Welche Rolle spielt die Fassadengestaltung insgesamt in Ihrer Arbeit?
Christina Beaumont: Die Fassadengestaltung ist ein wichtiger Teil unserer Architektur. Als Gesicht verleiht die Fassade einem Gebäude seinen Ausdruck und zeigt seine Qualität. Uns liegt es am Herzen, dass die Fassade nicht nur auf eine Hülle reduziert wird, sondern mit dem Inneren verwoben ist.
Wie schätzen Sie das Zukunftspotenzial von Schiebeläden ein?
Achim Gergen: Die Covid-19-Pandemie hat die fundamentale Frage, wie wir in unseren Städten in Zukunft leben möchten, noch stärker ins Zentrum gerückt. Menschen wollen Teil des städtischen Lebens sein und die Möglichkeiten und das kulturelle Angebot nutzen. Gleichzeitig braucht es einen qualitativen, privaten Rückzugsraum. Diese Gegensätze müssen unsere Wohngebäude vereinen. Hier sehen wir ein enormes Potenzial von Schiebeläden.

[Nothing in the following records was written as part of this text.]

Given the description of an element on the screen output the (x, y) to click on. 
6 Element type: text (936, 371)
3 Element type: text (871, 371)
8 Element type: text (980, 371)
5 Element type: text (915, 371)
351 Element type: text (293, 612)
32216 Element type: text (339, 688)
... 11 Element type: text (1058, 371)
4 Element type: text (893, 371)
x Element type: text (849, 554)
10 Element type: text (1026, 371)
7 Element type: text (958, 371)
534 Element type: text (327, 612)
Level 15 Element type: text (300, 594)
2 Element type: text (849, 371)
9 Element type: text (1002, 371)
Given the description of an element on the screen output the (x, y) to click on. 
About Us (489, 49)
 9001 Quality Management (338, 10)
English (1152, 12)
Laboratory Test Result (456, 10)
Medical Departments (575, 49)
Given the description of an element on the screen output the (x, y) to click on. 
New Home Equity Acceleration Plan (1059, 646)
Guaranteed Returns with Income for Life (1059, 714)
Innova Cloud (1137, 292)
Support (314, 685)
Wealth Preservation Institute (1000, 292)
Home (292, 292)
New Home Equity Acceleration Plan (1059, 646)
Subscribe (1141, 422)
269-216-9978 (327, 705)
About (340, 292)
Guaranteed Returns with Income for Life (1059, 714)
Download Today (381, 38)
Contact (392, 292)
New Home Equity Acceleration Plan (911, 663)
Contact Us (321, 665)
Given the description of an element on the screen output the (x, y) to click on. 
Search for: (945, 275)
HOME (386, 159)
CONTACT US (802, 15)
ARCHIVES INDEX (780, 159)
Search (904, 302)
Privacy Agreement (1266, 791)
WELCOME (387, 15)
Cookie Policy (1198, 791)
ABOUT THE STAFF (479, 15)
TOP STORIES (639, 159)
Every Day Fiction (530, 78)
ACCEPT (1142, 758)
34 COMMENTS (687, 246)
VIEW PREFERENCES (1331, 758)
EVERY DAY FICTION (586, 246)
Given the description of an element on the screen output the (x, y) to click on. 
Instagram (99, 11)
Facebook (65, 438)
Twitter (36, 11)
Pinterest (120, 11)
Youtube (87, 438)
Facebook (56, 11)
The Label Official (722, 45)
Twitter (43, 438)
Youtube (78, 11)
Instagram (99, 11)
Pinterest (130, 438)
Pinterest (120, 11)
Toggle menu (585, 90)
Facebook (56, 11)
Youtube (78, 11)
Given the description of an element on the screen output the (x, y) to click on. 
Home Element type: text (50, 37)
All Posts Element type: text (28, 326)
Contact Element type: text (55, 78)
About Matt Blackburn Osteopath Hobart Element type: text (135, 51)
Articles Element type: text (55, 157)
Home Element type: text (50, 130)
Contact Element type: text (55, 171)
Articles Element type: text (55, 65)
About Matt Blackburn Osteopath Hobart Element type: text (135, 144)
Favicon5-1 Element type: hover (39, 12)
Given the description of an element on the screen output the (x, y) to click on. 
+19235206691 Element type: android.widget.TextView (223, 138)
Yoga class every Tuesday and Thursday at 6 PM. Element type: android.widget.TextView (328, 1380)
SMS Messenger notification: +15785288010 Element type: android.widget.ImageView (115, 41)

Denn damit kann jeder Bewohner den Grad an Privatsphäre und Öffentlichkeit zu jeder Zeit individuell bestimmen.
Welchen Bau möchten Sie unbedingt noch realisieren?
Christina Beaumont: Kurz nach dem Start mit unserem Büro CBAG gewannen wir für ein Museumsgebäude in Laerdal, in Norwegen, den zweiten Preis. Und das wäre unser Traum: ein Museum zu realisieren.
Bauen für die Zukunft
Christina Beaumont und Achim Gergen sind im Saarland (Deutschland) aufgewachsen und nach Stationen im Ausland wieder dorthin zurückgekehrt. Die mehrfach ausgezeichneten Architekten lieben es, die Vergangenheit mit der Moderne zu verbinden und Gebäude zu gestalten, die flexibel auf die Bedürfnisse ihrer Nutzer eingehen.